In einer Befragung von Mitarbeitenden in den USA fanden die Wissenschaftlerinnen heraus, dass eine gute Beziehung zwischen Mitarbeitenden und ihrem Unternehmen essentiell ist. Je besser die Beziehung der Mitarbeitenden zu ihrem Arbeitgeber, desto:

  • eher engagieren sie sich für ihr Unternehmen,
  • positiver äußern sie sich über ihr Unternehmen,
  • eher verteidigen sie das Unternehmen gegenüber Kritik,
  • mehr Freude haben sie beim Teilen von Informationen über das Unternehmen in sozialen Medien. 

Kurz gesagt: Wenn Mitarbeitende mit ihrem Unternehmen zufrieden sind und ihm vertrauen, engagieren sie sich mehr und sprechen in ihrem Umfeld und in sozialen Medien positiver darüber. 

Wie lässt sich diese Erkenntnis nutzen? Wie kann die Beziehung der Mitarbeitenden zu ihrem Unternehmen weiter verbessert werden?

Mitarbeitende wollen mitsprechen

Interne Kommunikation spielt hierbei eine wichtige Rolle. Die Wissenschaftlerinnen zeigen, dass eine Kommunikation auf Augenhöhe eine gute Beziehung der Mitarbeitenden zu ihrem Unternehmen fördert. Eine interne Kommunikation, die Mitarbeitende einbezieht, offen für Feedback ist und nicht nur einseitig nach unten verläuft, schafft Vertrauen, Glaubwürdigkeit und Zufriedenheit.

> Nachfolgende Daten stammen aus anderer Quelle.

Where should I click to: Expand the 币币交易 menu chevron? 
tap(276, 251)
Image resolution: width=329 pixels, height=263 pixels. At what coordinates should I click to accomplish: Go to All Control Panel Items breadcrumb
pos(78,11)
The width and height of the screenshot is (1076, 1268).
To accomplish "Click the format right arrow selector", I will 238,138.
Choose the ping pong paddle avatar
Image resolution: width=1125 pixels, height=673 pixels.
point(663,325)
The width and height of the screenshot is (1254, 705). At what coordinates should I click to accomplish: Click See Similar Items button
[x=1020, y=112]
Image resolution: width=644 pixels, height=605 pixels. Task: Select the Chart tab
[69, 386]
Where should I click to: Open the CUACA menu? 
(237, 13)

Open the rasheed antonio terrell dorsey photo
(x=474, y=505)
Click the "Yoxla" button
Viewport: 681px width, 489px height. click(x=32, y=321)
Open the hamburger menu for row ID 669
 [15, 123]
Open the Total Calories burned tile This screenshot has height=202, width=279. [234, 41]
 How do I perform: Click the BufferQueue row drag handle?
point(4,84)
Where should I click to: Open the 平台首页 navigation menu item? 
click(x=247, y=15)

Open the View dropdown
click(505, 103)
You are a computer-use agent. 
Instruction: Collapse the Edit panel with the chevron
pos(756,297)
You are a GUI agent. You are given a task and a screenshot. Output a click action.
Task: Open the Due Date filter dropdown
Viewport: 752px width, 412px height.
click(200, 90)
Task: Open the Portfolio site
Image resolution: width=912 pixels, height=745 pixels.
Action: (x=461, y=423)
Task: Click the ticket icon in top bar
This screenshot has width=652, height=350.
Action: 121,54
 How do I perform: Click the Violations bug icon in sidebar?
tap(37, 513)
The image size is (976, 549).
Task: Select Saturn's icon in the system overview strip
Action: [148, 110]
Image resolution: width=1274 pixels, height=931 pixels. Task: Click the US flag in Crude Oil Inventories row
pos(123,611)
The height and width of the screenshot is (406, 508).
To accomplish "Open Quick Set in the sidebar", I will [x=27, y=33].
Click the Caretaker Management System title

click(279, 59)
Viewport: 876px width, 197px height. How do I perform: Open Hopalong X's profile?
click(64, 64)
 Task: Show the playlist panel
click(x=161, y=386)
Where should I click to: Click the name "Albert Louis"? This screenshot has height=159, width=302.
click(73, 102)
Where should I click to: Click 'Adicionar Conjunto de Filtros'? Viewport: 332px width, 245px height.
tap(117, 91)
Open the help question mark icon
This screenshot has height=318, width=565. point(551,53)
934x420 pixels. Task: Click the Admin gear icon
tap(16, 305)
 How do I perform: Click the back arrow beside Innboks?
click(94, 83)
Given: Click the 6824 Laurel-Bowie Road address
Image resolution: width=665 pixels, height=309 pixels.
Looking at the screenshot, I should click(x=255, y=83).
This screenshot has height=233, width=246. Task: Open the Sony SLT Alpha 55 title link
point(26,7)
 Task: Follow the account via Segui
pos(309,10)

Damit sich Mitarbeitende in sozialen Medien als Corporate Influencer:innen engagieren, können Unternehmen sie natürlich gezielt dazu auffordern und sie dabei beispielsweise durch Schulungen oder einen Leitfaden unterstützen. Viel wichtiger ist es allerdings, dass Unternehmen und Kommunikationsmanager:innen ihren Mitarbeitenden zuhören und ihnen die Möglichkeit geben, bei wichtigen Themen mitsprechen zu können. 

Aus den Ergebnissen der Studie lässt sich schließen: Die Beziehung zwischen Mitarbeitenden und Unternehmen sollte in der internen Kommunikation an erster Stelle stehen. Denn nur wenn sich Mitarbeitende wertgeschätzt fühlen, werden sie bereit sein, etwas für ihr Unternehmen zu investieren. Davon profitieren am Ende beide gleichermaßen – Mitarbeitende und Unternehmen.

Methode Symbol

  • In einer Online-Umfrage wurden 419 Mitarbeitende aus unterschiedlichen Branchen in den USA befragt.
  • Der Einfluss von unternehmensbezogenen und individuellen Motiven auf das Engagement als Corporate Influencer wurde in einer Pfadanalyse überprüft.
  • Kritik: In der Studie wurde nur ein Ansatz der internen Kommunikation und eine eingeschränkte Anzahl individueller Motive der Mitarbeitenden untersucht, obwohl hier weitere Faktoren einen Einfluss haben könnten.

Weiterlesen: Lee, Y. and Kim, K. H. (2021). Enhancing employee advocacy on social media: the value of internal relationship management approach. Corporate Communications: An International Journal, 26(2), 311-327.